DOCUMENT EXTRACT:
Prior to the war with Ukraine, the Russians attempted a build-up of surface-to-surface and surface-to-air missile assets in the region. Dmitry Gorenburg of the Centre for Naval Analysis (CNA) argued in 2018 that: "Russia's expanded military footprint in Crimea allows it to carry out a range of operations that it was not capable of prior to 2014. The deployment of S-400, Bastion-P and Bal missiles seemed designed to allow the Russian military to establish an anti-access/area denial zone (A2/AD) covering almost all of the Black Sea. By using a combination of ground-based and ship-based missiles, backed with strong electronic warfare capabilities, the Russian military sought to inhibit military movement into the Black Sea and deny freedom of action to an opponent. Michael Kofman of CNA, argued in 2019 that while there is no A2/AD doctrine or term in Russian military strategy, Russian forces nevertheless were organized at an operational and strategic level to deploy a wide range of overlapping defensive and offensive capabilities that extend beyond just one theatre of operations like the Black Sea.

The American response to the dense shore-based anti-ship and air defence capabilities that Russia developed in the Black Sea region, and elsewhere, was to place greater emphasis on striking at potential Black Sea and other targets utilizing stand-off air-launched cruise missiles deployed on American long-range bombers. Additionally, the United States, the United Kingdom and Turkey entered into contracts to supply new corvettes, missile-armed fast attack craft, patrol boats and unmanned air vehicles to the Ukrainian Navy.

In 2020, the Black Sea Fleet obtained seven new warships and auxiliary ships, including corvette Grayvoron, patrol ship Pavel Derzhavin, seagoing tug Sergey Balk, as well as a harbour tugs and three hydrographic survey vessels. One year prior to Russia's invasion of Ukraine, Russian sources suggested that more vessels would enter service.

INFORMATION GIVEN:
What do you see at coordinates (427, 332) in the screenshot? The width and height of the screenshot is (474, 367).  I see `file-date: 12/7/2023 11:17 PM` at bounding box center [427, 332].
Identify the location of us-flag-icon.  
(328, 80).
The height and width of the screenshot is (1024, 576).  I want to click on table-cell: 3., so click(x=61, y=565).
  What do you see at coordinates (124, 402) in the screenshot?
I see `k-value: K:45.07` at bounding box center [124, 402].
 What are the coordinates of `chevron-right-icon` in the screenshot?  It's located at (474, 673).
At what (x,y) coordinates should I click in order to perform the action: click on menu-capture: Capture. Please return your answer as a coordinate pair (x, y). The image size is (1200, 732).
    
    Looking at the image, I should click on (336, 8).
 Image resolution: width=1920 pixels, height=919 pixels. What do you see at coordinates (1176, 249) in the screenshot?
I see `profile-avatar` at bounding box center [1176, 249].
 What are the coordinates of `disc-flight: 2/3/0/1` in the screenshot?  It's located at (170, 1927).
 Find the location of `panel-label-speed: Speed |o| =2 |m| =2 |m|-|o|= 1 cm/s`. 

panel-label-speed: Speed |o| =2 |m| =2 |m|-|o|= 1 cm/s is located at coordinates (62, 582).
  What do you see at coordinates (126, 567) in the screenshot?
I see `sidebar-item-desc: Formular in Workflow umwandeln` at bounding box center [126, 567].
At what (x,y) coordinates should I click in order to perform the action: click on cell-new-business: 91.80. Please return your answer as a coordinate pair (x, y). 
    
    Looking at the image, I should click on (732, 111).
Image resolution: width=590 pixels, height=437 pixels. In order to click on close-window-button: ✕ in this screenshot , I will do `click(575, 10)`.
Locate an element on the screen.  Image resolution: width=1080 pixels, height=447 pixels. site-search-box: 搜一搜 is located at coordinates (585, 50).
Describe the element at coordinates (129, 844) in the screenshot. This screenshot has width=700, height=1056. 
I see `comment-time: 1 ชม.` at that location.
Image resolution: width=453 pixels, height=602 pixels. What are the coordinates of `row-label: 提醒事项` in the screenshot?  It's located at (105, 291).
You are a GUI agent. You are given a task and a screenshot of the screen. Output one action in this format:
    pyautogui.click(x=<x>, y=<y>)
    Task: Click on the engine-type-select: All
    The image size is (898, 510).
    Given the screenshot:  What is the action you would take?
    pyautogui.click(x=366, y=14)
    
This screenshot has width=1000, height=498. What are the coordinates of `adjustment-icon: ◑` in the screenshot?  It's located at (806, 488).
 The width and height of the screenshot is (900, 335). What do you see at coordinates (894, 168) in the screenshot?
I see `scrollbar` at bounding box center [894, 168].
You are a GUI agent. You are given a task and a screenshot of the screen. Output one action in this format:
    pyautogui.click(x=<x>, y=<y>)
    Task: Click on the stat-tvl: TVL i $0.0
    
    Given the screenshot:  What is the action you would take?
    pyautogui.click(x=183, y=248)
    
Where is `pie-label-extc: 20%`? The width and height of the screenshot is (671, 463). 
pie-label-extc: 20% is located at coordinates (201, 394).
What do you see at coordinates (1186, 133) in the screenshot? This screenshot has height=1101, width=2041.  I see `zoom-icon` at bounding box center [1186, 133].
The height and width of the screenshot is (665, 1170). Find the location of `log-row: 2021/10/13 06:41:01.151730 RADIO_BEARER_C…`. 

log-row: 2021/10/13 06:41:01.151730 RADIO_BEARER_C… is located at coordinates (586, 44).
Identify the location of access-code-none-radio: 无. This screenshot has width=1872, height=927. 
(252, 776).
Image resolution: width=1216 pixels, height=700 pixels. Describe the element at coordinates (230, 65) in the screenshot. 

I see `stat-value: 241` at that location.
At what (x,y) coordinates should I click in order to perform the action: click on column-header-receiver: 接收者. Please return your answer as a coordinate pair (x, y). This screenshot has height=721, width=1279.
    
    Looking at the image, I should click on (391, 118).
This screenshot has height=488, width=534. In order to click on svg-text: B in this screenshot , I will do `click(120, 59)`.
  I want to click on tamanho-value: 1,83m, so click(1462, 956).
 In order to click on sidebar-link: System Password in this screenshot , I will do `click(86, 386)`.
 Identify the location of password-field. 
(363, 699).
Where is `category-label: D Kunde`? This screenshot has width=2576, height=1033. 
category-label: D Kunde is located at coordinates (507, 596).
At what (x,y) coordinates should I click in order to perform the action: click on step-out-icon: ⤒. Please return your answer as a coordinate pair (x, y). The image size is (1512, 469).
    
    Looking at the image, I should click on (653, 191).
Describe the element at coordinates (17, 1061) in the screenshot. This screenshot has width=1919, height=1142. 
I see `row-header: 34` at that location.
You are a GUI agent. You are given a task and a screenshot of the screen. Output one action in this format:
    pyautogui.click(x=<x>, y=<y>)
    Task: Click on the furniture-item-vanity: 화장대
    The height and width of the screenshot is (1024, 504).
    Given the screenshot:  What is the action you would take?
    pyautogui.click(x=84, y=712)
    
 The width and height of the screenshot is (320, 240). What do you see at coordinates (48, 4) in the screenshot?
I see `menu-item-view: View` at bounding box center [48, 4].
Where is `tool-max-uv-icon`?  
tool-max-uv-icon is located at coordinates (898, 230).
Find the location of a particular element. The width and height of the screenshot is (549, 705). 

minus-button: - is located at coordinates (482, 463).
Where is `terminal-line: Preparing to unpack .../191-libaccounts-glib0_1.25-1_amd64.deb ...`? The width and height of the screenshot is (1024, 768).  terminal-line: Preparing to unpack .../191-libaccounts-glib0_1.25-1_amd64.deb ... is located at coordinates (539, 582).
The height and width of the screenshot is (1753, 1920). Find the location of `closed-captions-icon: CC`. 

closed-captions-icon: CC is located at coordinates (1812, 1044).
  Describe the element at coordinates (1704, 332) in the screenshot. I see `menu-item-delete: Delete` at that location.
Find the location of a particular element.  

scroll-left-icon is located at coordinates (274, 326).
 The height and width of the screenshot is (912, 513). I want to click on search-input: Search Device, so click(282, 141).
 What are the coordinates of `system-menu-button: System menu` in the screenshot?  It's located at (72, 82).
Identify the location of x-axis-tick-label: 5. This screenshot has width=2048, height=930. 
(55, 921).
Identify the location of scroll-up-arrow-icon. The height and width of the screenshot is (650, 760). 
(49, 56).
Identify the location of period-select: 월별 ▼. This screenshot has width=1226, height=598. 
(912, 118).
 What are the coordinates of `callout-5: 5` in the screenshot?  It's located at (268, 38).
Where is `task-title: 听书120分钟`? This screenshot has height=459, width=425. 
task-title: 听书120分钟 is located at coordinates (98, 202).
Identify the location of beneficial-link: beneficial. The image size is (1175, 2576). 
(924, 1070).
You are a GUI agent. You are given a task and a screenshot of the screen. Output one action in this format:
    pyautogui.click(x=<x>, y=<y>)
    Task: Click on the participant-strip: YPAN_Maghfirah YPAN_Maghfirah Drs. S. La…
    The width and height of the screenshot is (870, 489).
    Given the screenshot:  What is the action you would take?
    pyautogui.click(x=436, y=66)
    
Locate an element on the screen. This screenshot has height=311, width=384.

EXERCISE INSTRUCTIONS: Copy out the entire Black Sea Fleet passage word for word. Work from the Black Sea Fleet passage alone.

ANSWER AREA:
Prior to the war with Ukraine, the Russians attempted a build-up of surface-to-surface and surface-to-air missile assets in the region. Dmitry Gorenburg of the Centre for Naval Analysis (CNA) argued in 2018 that: "Russia's expanded military footprint in Crimea allows it to carry out a range of operations that it was not capable of prior to 2014. The deployment of S-400, Bastion-P and Bal missiles seemed designed to allow the Russian military to establish an anti-access/area denial zone (A2/AD) covering almost all of the Black Sea. By using a combination of ground-based and ship-based missiles, backed with strong electronic warfare capabilities, the Russian military sought to inhibit military movement into the Black Sea and deny freedom of action to an opponent. Michael Kofman of CNA, argued in 2019 that while there is no A2/AD doctrine or term in Russian military strategy, Russian forces nevertheless were organized at an operational and strategic level to deploy a wide range of overlapping defensive and offensive capabilities that extend beyond just one theatre of operations like the Black Sea.

The American response to the dense shore-based anti-ship and air defence capabilities that Russia developed in the Black Sea region, and elsewhere, was to place greater emphasis on striking at potential Black Sea and other targets utilizing stand-off air-launched cruise missiles deployed on American long-range bombers. Additionally, the United States, the United Kingdom and Turkey entered into contracts to supply new corvettes, missile-armed fast attack craft, patrol boats and unmanned air vehicles to the Ukrainian Navy.

In 2020, the Black Sea Fleet obtained seven new warships and auxiliary ships, including corvette Grayvoron, patrol ship Pavel Derzhavin, seagoing tug Sergey Balk, as well as a harbour tugs and three hydrographic survey vessels. One year prior to Russia's invasion of Ukraine, Russian sources suggested that more vessels would enter service.